Two weeks after the incident, Ray's begun to date Sandra. During a barbecue, a radio newsflash reports that Hammond Sr. has died in a "boating accident," and Ray recognizes that Frank has finished his contract killing.

==Cast==
- Morgan Freeman as Frank Carden
- John Cusack as Ray Keene
- Jamie Anderson as Chris Keene
- Alice Krige as Miles
- Megan Dodds as Sandra
- Corey Johnson as Davis
- Jonathan Hyde as Turner
- Bill Smitrovich as Chief Ed Wainwright
- Ned Bellamy as Deputy Evans
- Anthony Warren as Royko
- Thomas Lockyer as Johnson
- Ian Shaw as Michaels
- Jonas Talkington as Paramedic
- Ryan Spike Dauner as Helicopter Pilot #1
- Mike Diamente as Agent Reyes
- Atanas Srebrev as Agent Rodriguez
- Maynard Eziashi as Agent Chuck Robbins

==Production==
Director Bruce Beresford talks extensively about the production of the movie in his memoir Josh Hartnett Definitely Wants To do This... True Stories From A Life In The Screen Trade.

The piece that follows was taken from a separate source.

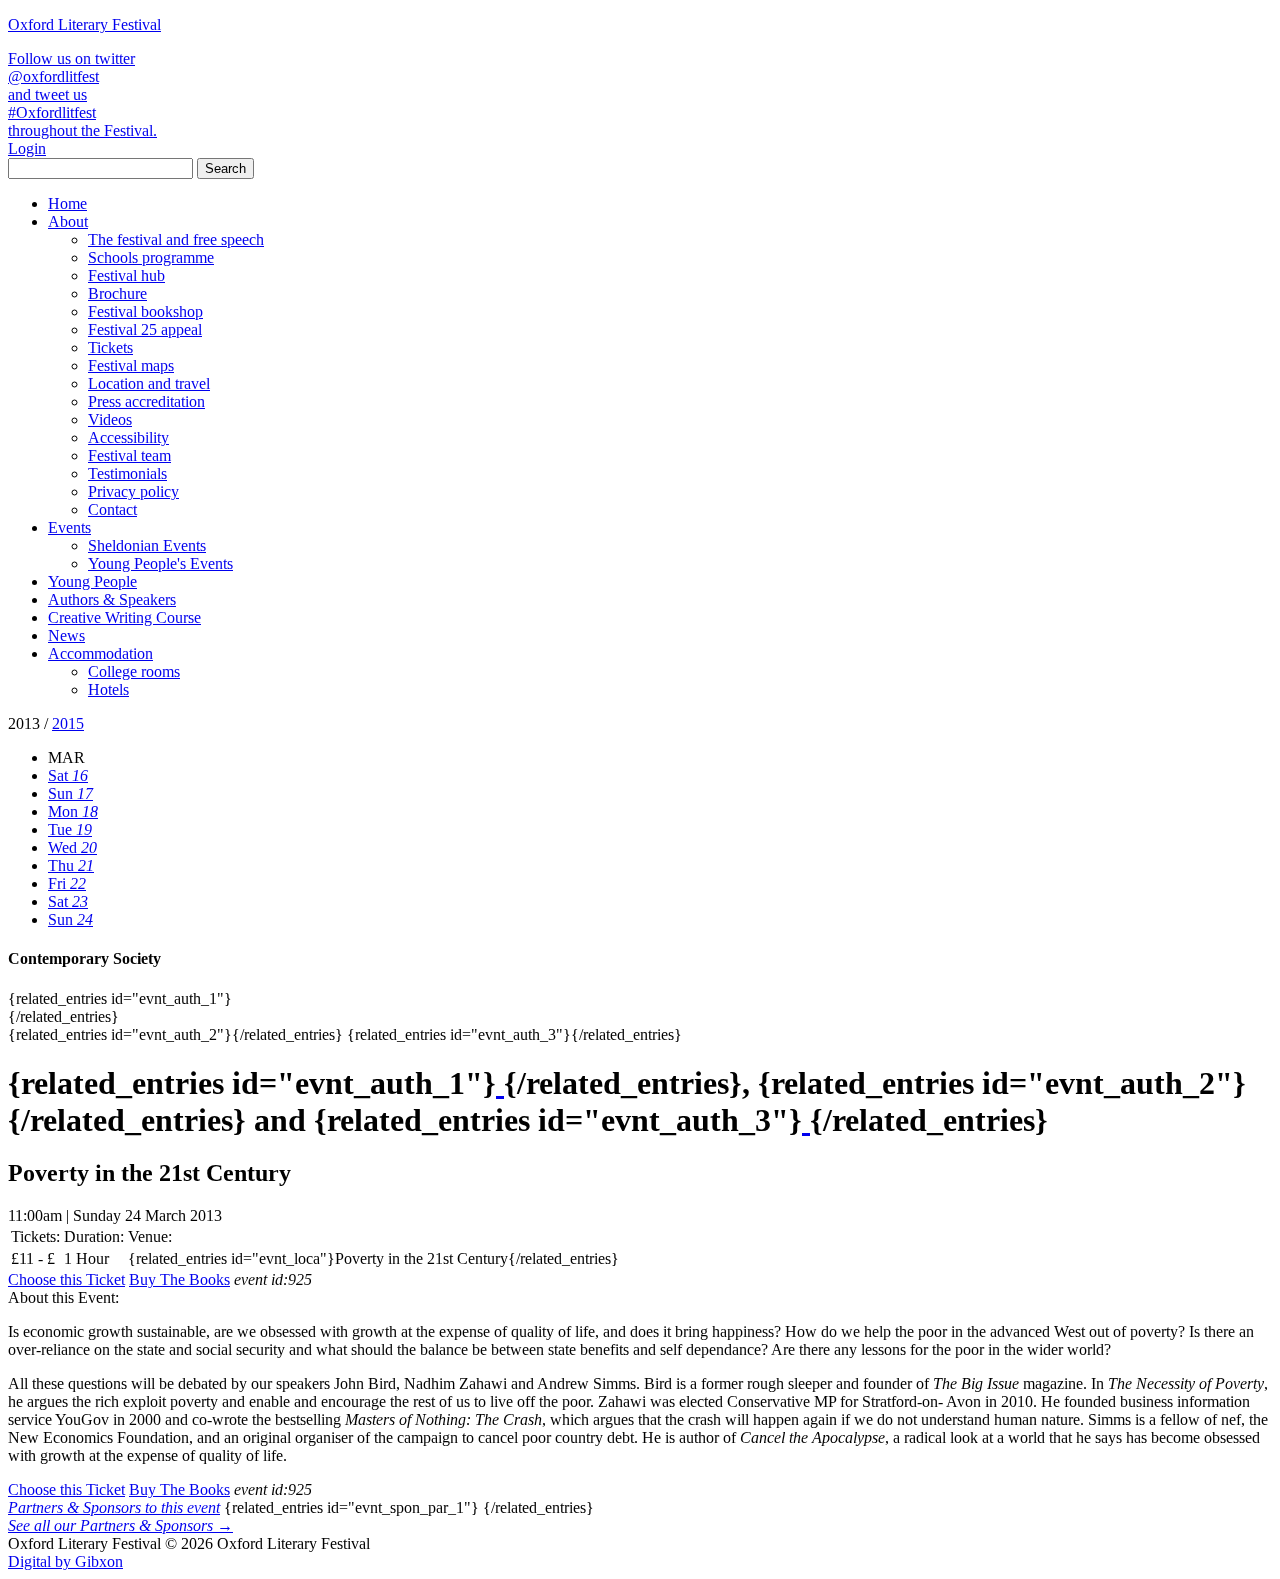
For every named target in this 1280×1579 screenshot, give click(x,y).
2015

The film was shot almost exclusively in Bulgaria and the DSK Bank central headquarters served as one of the main sets.

The scenes on the large rock were filmed at the Zlatnite Mostove on the Vitosha Mountain by Sofia, the capital city of Bulgaria.

==Reception==
The film received negative reviews. It has a 0% rating on Rotten Tomatoes from 6 critics who reviewed it. Leonard Maltin awarded the film two stars.